Toastmaster: Ann Hastings
Speaker: Lisa Lockhart
Evaluator: Hellena Jones-Elbling

At the Speech Craft for Freedom Writers on February 08, 2014

Introducing The Speaker

The purpose of the introduction is to prepare the audience for the speaker.


  • Refocus interest from where listeners were before to where the speaker wants them to be;
  • Set the tone of the speech and create a positive, friendly environment;
  • Build the foundation for the speaker’s talk – why the subject is important and why the audience should find it for interest;
  • Establish the speaker’s authority — any experience, expertise, or special knowledge the speaker has in the subject area;
  • Establish a bond between the speaker and the audience — what special reason the speaker has for speaking about the chosen topic; and,
  • Create a positive, friendly environment — make the speaker feel welcome.

A good introduction is a mini-speech, with an opening, a body, and a conclusion.

Essentials to include:

  • The speaker’s name;
  • The topic of the speech, including how the speech will benefit the audience; and,
  • The title of the speech — usually mentioned at the end of the introduction.

Additions for a Toastmasters manual speech:

  • The speech assignment, including the manual, project number and project title;
  • The speech objectives — of both the project and the speaker; and,
  • The length of the speech — e.g, 3-5 minutes, 5-7 minutes, etc.

The whole introduction should be last 30-45 seconds.
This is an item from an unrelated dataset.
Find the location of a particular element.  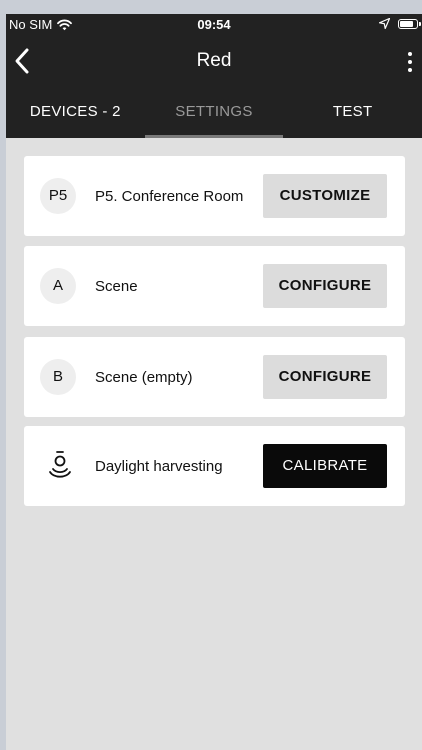

daylight-sensor-icon is located at coordinates (60, 464).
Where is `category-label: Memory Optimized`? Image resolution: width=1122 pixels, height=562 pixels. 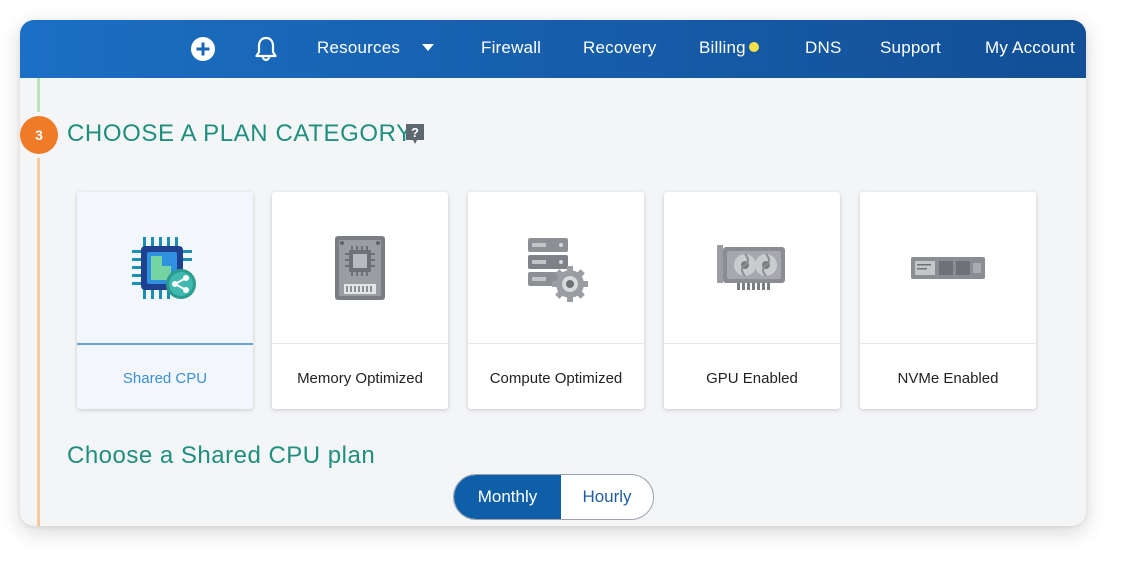
category-label: Memory Optimized is located at coordinates (360, 378).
Make it short and make it count.

Lectern etiquette:

  • Speak to the audience: Maintain primary contact until the speaker is introduced;
  • Lead the applause as the speaker comes to the lectern;
  • Shake hands before relinquishing the lectern; and,
  • Show interest throughout the speech especially while in view of the audience.

After the speech:

  • Meet the speaker at the lectern;
  • Shake hands;
  • Lead the applause as the speaker returns to his or her seat or leaves the room.